Founded in 2017, Laviana Pharma (Cangzhou) Co., Ltd. ( “Laviana (Cangzhou)”) is positioned as a benchmark company specialized in customized development and production of small molecule innovative drug APIs and advanced intermediates. We established the GMP production standards as required by FDA, EMA and NMPA in compliance with the ICH Guideline, which are aligned with all applicable laws, rules, regulations and regulatory documents related to environmental protection and workplace safety in the People’s Republic of China.

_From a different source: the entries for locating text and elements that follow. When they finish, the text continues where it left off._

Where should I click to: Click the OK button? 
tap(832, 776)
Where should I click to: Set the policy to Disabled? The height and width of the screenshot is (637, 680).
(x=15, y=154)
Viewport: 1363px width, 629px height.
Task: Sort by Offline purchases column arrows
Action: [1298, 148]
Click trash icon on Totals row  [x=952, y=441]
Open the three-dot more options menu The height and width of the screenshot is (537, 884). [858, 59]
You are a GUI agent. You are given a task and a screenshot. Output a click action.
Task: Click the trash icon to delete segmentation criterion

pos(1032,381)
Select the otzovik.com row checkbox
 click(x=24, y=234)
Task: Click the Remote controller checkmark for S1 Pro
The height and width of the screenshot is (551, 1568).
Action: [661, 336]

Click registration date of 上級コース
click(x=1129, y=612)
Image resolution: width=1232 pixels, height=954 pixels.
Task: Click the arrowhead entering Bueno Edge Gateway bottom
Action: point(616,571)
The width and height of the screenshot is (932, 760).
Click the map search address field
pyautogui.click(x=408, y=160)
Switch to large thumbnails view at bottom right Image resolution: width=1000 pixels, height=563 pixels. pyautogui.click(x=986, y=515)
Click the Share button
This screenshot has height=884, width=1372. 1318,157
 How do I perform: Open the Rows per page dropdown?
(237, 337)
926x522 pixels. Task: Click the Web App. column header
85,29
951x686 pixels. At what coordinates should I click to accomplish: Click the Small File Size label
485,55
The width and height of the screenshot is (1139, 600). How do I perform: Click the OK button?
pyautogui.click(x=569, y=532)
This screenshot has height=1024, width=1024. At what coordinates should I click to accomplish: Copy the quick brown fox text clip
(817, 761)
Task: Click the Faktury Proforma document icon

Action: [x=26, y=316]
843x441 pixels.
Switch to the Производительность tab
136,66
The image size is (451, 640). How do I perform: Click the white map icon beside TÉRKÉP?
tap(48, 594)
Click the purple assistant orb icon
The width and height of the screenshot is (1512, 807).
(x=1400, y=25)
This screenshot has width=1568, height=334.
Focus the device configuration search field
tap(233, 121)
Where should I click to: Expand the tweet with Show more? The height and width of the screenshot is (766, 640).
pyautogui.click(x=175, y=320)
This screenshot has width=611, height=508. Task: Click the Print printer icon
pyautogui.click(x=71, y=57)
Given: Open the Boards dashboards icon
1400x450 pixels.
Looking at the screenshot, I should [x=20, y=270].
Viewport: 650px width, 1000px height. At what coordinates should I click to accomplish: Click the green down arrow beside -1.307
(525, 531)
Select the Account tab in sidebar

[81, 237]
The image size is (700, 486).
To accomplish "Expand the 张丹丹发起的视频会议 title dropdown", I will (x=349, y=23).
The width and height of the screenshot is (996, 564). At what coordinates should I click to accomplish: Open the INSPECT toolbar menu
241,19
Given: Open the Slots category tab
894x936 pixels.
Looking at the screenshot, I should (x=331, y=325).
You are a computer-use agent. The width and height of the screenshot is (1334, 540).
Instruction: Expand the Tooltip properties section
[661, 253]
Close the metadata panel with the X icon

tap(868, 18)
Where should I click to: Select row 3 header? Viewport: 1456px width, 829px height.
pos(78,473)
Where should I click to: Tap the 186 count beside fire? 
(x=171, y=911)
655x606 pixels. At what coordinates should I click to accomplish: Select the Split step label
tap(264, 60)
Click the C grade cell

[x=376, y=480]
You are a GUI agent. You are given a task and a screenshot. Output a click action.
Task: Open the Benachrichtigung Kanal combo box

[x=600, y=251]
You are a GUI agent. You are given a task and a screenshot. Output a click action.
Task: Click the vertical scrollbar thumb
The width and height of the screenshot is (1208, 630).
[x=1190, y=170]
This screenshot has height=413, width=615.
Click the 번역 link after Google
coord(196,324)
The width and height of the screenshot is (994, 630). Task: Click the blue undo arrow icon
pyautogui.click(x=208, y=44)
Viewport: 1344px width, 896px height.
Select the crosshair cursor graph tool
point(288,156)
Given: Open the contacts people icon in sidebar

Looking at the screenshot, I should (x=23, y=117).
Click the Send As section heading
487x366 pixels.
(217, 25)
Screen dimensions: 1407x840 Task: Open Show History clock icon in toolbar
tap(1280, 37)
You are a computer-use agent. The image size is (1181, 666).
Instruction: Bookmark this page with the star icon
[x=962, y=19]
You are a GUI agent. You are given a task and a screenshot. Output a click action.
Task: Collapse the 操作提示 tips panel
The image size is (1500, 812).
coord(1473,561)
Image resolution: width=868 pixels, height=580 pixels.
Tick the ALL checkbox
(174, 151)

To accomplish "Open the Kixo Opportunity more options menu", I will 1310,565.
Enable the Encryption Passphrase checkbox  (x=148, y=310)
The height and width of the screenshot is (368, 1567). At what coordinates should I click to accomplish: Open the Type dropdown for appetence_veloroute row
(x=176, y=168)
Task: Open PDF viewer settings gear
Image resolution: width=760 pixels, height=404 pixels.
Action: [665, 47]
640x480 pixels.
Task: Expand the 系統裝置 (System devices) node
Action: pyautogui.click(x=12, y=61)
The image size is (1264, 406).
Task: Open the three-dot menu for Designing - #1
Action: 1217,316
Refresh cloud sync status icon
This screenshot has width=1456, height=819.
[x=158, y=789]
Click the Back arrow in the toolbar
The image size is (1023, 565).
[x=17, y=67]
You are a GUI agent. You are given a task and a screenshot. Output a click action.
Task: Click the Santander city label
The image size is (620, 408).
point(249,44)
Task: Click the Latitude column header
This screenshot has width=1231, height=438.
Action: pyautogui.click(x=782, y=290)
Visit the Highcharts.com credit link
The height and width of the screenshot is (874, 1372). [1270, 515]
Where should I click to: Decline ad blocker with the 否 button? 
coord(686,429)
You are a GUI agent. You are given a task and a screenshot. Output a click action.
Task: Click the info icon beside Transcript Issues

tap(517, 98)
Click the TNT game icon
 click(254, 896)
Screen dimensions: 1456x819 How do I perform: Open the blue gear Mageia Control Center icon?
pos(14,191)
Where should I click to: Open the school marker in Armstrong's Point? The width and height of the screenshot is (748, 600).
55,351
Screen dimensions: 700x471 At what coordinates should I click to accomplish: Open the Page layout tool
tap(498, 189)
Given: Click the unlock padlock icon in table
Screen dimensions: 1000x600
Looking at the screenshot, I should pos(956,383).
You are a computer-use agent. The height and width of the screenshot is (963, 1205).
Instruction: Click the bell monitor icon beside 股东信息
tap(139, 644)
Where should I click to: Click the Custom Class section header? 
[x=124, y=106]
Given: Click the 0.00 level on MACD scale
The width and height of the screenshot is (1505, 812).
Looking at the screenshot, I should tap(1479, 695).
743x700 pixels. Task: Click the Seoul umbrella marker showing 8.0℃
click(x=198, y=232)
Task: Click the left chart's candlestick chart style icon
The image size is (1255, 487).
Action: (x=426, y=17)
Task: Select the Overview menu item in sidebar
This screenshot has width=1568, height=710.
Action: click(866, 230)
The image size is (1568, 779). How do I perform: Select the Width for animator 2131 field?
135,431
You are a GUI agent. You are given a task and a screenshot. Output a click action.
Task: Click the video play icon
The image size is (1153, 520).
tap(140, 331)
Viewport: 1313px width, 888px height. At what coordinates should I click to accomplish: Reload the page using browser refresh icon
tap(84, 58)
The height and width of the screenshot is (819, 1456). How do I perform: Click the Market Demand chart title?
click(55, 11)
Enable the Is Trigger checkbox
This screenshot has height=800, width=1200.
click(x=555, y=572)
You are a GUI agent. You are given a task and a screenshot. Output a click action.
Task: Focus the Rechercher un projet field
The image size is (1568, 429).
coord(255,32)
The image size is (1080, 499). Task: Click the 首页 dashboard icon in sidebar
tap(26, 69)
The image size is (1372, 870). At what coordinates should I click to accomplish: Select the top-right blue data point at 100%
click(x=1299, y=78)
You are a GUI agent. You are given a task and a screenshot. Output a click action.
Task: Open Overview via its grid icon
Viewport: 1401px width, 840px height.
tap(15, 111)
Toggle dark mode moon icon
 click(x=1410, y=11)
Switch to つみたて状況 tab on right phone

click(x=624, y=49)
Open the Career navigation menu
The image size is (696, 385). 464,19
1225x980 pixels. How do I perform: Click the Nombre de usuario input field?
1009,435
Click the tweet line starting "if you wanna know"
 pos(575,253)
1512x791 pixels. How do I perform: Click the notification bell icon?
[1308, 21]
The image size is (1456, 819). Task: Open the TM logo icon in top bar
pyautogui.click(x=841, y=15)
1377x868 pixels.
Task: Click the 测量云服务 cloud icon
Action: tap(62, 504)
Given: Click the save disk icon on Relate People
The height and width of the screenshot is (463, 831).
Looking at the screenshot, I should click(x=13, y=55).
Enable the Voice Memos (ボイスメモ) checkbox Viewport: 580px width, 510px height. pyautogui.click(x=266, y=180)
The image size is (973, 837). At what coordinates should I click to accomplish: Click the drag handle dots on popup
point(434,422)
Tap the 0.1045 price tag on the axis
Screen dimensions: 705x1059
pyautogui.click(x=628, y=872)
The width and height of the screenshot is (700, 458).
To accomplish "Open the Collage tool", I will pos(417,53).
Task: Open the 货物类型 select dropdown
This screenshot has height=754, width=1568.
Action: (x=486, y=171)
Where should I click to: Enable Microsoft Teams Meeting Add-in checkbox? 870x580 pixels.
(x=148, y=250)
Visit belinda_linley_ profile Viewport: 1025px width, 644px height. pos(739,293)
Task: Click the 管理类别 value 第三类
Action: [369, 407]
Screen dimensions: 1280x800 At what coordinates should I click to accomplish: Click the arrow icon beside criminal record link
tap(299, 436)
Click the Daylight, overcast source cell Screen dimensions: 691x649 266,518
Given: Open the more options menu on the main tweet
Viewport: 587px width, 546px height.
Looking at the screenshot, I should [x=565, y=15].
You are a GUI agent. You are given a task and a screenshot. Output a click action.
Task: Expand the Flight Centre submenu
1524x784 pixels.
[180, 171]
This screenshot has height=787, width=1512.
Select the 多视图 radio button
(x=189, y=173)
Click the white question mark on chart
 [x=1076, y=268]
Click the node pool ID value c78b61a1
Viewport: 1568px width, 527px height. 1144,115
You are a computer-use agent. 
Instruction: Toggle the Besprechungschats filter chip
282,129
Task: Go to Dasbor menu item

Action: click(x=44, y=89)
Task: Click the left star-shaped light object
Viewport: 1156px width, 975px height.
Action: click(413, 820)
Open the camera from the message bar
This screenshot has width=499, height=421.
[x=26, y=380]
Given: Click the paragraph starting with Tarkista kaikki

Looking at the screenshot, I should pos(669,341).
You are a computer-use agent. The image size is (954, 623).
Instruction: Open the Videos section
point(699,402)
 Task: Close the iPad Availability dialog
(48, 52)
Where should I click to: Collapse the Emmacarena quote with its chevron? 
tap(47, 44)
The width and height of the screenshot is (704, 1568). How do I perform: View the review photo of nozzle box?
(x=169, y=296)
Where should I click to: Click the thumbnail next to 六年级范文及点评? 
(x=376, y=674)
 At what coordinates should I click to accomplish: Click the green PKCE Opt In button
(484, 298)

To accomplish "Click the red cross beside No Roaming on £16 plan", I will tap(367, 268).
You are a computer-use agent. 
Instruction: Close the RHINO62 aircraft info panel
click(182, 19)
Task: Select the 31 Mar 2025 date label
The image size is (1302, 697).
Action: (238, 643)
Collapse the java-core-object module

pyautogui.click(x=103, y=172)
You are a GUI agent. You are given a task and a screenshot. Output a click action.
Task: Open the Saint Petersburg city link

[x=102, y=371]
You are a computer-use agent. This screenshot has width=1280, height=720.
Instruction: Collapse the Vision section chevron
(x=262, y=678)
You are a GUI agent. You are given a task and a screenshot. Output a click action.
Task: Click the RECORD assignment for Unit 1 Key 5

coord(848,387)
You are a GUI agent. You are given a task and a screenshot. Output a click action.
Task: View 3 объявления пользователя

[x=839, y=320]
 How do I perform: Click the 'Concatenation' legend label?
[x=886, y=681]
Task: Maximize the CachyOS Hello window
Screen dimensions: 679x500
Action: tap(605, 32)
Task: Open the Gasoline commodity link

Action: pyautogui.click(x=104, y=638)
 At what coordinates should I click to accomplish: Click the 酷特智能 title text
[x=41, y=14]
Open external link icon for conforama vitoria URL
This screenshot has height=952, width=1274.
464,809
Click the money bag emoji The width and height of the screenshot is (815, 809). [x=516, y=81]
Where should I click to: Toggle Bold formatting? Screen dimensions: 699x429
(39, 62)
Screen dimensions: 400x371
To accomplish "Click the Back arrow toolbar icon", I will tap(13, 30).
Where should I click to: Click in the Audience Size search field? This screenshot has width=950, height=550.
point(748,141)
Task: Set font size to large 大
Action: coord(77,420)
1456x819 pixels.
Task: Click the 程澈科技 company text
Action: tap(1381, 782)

Situated at Lishizhen Road, West Area of Cangzhou Lingang Economic and Technological Development Zone, Laviana (Cangzhou) covers an area of 66,000.00 square meters with gross floor area of 48,793 square meters, of which the construction scale of Phase I is about 33,000 square meters. Our automated multi-functional workshop contain 6 pharmaceutical intermediate production lines, 3 general API production lines, 1 high potency API production line, and 1 hormone intermediate & API production line. Our Phase I production workshop have 65 reactors with a total volume of 106,700L that can function from -80℃ to 280℃. We’ve enhanced automatic, digital and intelligent level of pharmaceutical production by integrating data information across stages through the Manufacturing Execution System (MES), and automatic control in production processes by incorporating the DCS, SIS, GDS and FMCS for function, safety and process data recording.